Lula reconheceu a segurança pública como um problema nacional e cobrou celeridade dos deputados na votação da PEC, que tramita na Câmara desde o ano passado. A proposta visa atribuir novas responsabilidades à União no setor.
O presidente criticou a política armamentista defendida por apoiadores do ex-presidente Bolsonaro. Segundo ele, a facilitação do acesso a armas contribuiu para o fortalecimento do crime organizado. “Faziam apologia da arma como se cada um ter uma arma fosse a salvação. E essas armas iam cair nas mãos do bandido ou do crime organizado”, afirmou Lula.
Lula também reafirmou o compromisso de criar o Ministério da Segurança Pública, caso a PEC seja aprovada. Ele ressaltou a necessidade de recursos para que a pasta possa atuar de forma eficaz. “Por isso, meus companheiros deputados, vocês têm a responsabilidade de aprovar”, completou.
Em outro momento, o presidente declarou estar vivendo seu “melhor momento do ponto de vista político” e afirmou sentir-se fisicamente melhor do que há 20 anos.
Ele mencionou ainda sua boa relação com parlamentares de diversos partidos. “Não tenho inimigos. Só é meu inimigo quem quiser ser. E se quiser, seja de graça, porque não vou pagar para ser meu inimigo”, afirmou Lula.

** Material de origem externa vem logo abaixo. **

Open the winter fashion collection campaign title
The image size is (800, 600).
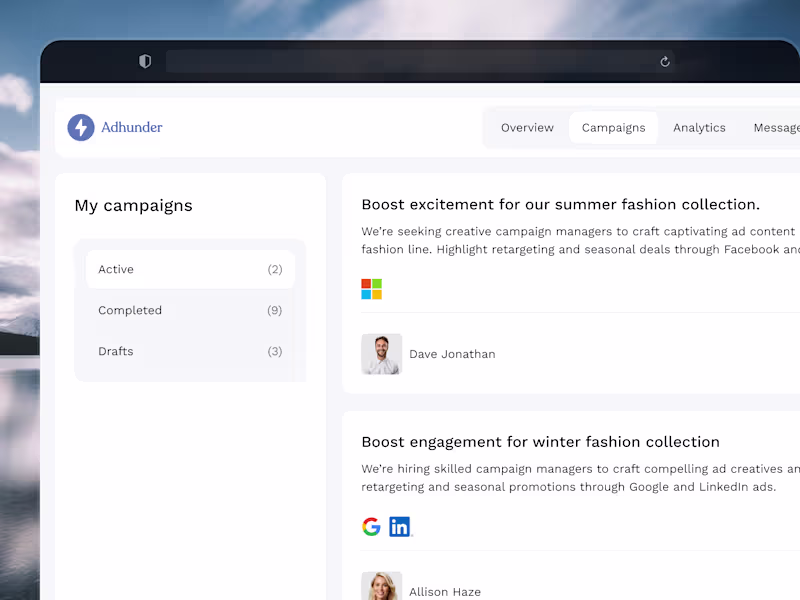[540, 442]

O presidente brincou sobre sua forma física: “Tenho 80 anos, hoje estou melhor fisicamente do que quando fui eleito presidente em 2003. Naquele tempo, andava na esteira a 4km/h cansando e bufando. Hoje, com 80 anos, ando a 6km/h, com 5º de inclinação, faço musculação porque determinei que vou viver até os 120 anos”.